Strange Vistas

elijahwood

Poster for I don't feel at home in this world anymore

Hollywood gets a lot of flack for giving more chances to new male talent than to women. Accurate as that is, it forgets how you not only need to be male – you need to be male, young, and handsome. Matt Damon and Ben Affleck write themselves a feel-good movie and get Oscars and a career. If you give a remarkable performance but are unremarkable looking... god help you. You're starting off in debt and will need to work your way up to where anyone cuter starts.

Macon Blair had been acting for 14 years before he got the perfect vehicle in Jeremy Saulnier's Blue Ruin. I'm not going to rehash what I wrote about it – you can read my original comment from four years ago. It should have propelled him to... well... working status, at least. But he hits the trifecta: he is plain, pudgy, and understates his performances.

Nevermind that, though. Plain-looking folks need to take matters in their own hands and turn to writing and directing.

Small Crimes, the first of his scripts I saw, was a modern go-fuck-yourself noir aiming for the same naturalistic style of Blue Ruin. His second script, I don't feel at home in this world anymore, is also the first movie he directs himself, and it's a different threat: Blair shows he is capable of more than just moody, gloomy, tortured souls. It still has enough self-destructive behavior to go around.
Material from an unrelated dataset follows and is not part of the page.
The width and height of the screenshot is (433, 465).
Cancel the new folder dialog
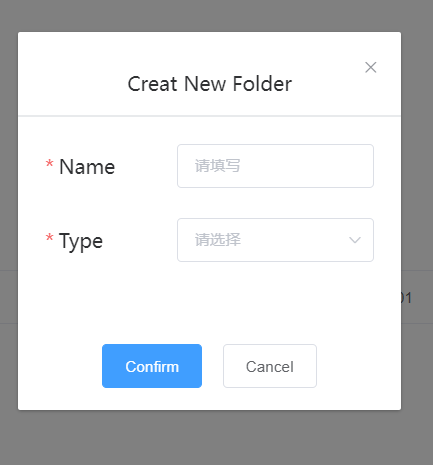(x=270, y=366)
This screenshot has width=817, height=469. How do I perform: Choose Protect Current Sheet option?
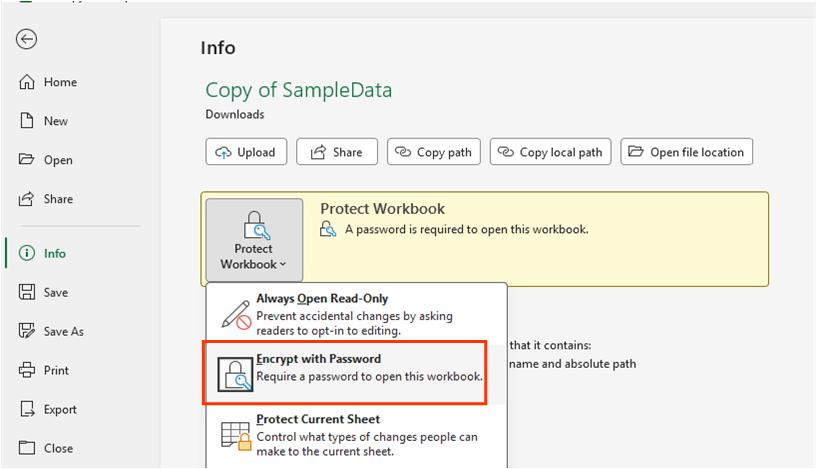point(356,435)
He plays it for chuckles this time, with the movie's world populated entirely by people who have no idea how silly they are.

Melanie Lynskey plays Ruth, who you could place anywhere between junior accounting staff or nursing home assistant, the latter being her actual profession here. It feels like everyone around her is an unsympathetic, unthinking, uncaring jerk. They block her on the street with their huge, honking, fume-spewing trucks; they cut across her in the supermarket; they leave dog shit in her yard – right in front of the “no dog poo” sign.
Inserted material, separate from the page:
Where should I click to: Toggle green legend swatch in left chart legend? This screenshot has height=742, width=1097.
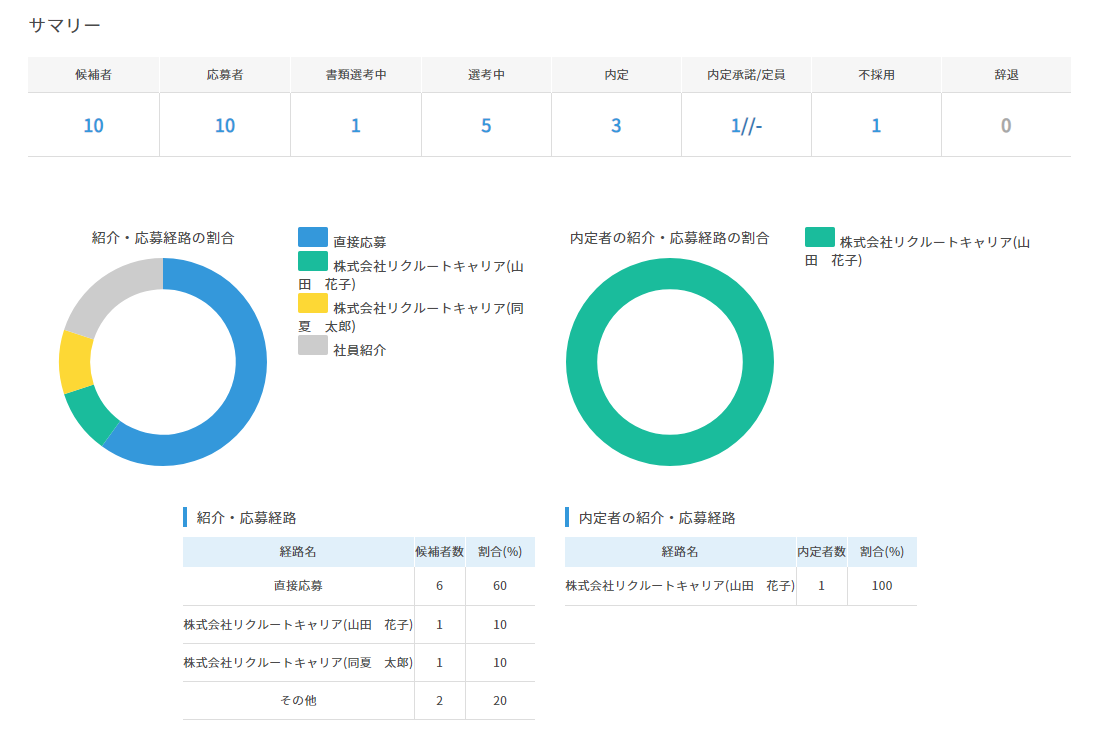pyautogui.click(x=313, y=261)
When someone breaks into her house and steals her medication, her laptop and the silver her grandmother left her, Ruth takes it with resignation – it's just another sign that everyone is terrible to each other. When the cops seem uninterested in her case, she mostly mutters while giving them the benefit of the doubt. But when she finds a clue and the police refuse to send a team to deal with it (because of silly reasons like lacking a search warrant), Ruth teams up with Tom, goes off her meds and on wonky a journey of mild self-empowerment.
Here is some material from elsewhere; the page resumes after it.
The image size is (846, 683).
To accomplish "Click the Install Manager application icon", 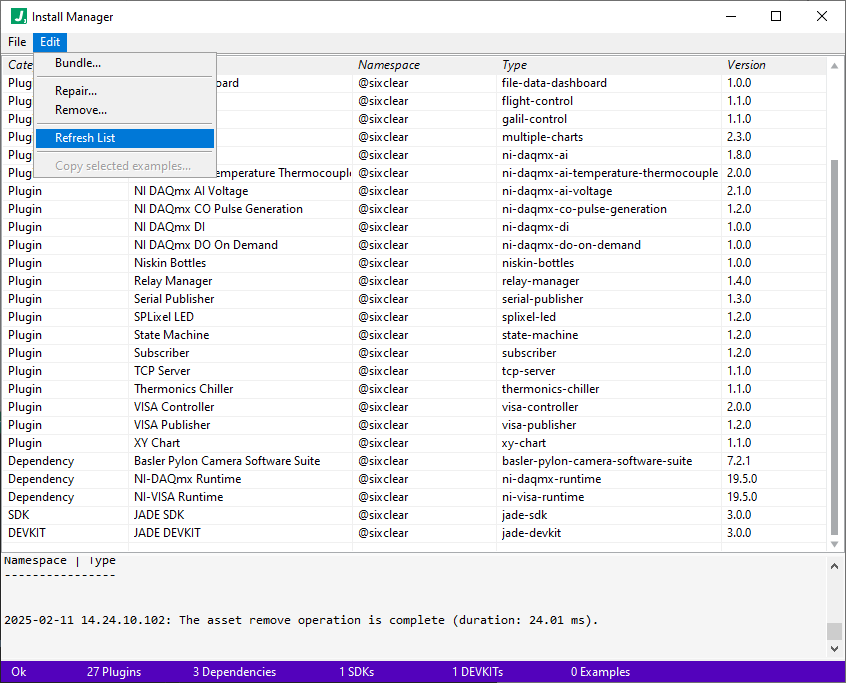I will coord(20,16).

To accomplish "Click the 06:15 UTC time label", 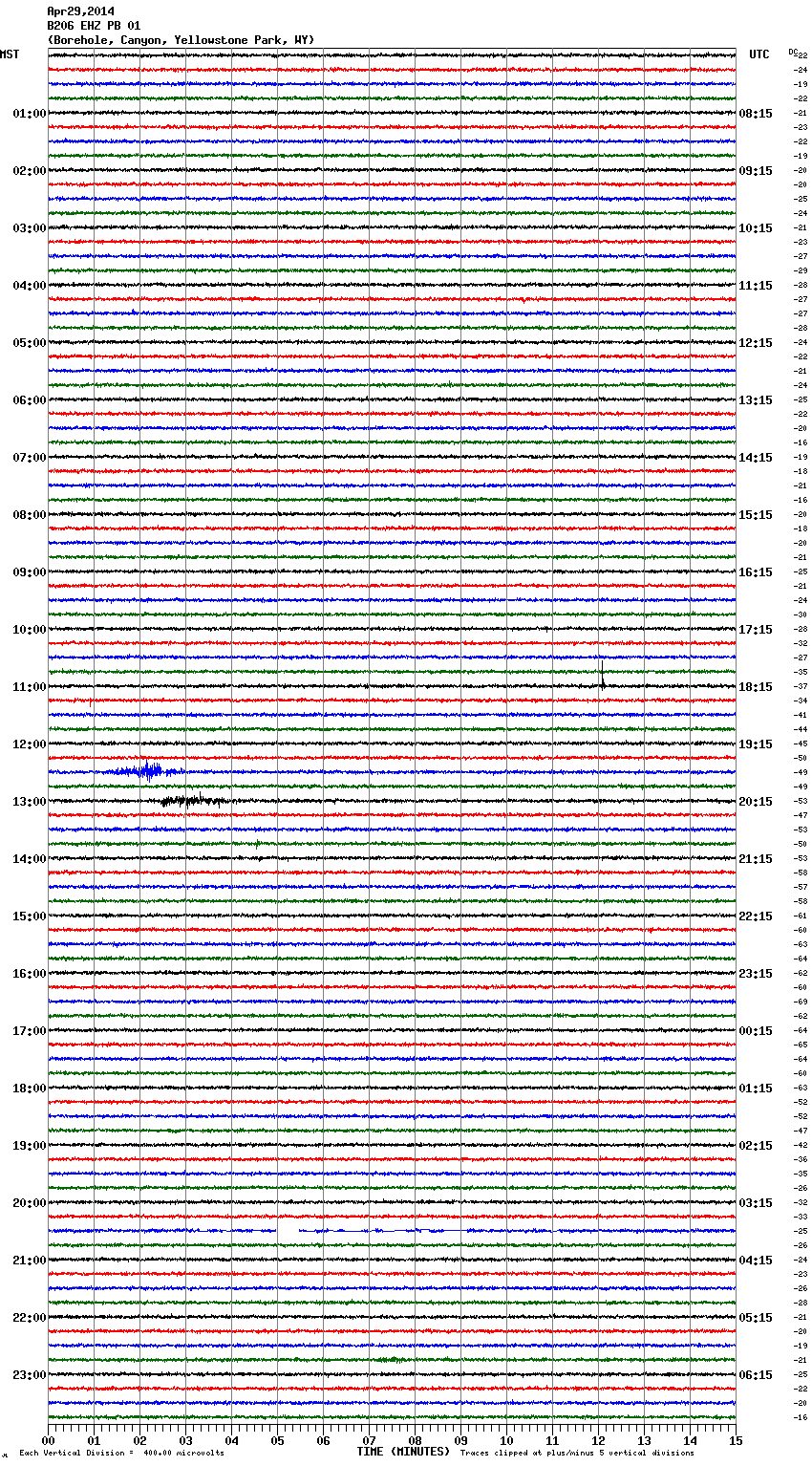I will point(755,1375).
Oh yeah, Tom. Elijah Wood is Tom, every nerdy metalhead you've ever encountered, complete with nunchakus and Saxon t-shirts. Tom... I don't know what Tom does for a living. I don't think anybody does. He is professionally self-unaware. Tom is sidekick, would-be love interest, comic relief, and the cause of at least one of the problems plaguing Ruth.

No spoilers. They get that out of the way at their first meeting. As Ruth goes into what is less a rampage and more a reluctant, slow-motion hissy-fit, Tom is a reminder that not everyone who does something that pisses you off is doing it on purpose – some are just unaware. Once she wigs out, though, she doesn't think about that anymore. There are wrongs to be righted.

The movie tries to remind her, but doesn't wag the finger at her as she disregards all the warnings and goes through her amateurish sleuthing and micro-retributions. It sits with us, watching them bumble around, chuckling at them. It prods them into mishaps that start escalating, pushing back with consequences. First, they escape unscathed by sheer luck, but realize neither how lucky they got nor how they look to the other side. Then someone gets a finger snapped, but painkillers help. Then things get serious when a different set of idiots (only more mean-spirited ones) get more actively involved, and she realizes reality doesn't care if you are kinda, mostly, not entirely wrong.

I realize that's not sounding funny enough. It is, if you derive your humor out of escalating facepalms and sudden violence. But it's a movie where you're mostly laughing at the characters, not with them. There are a lot of laughs in it, but you need to be the kind of person who doesn't mind feeling a bit like an asshole.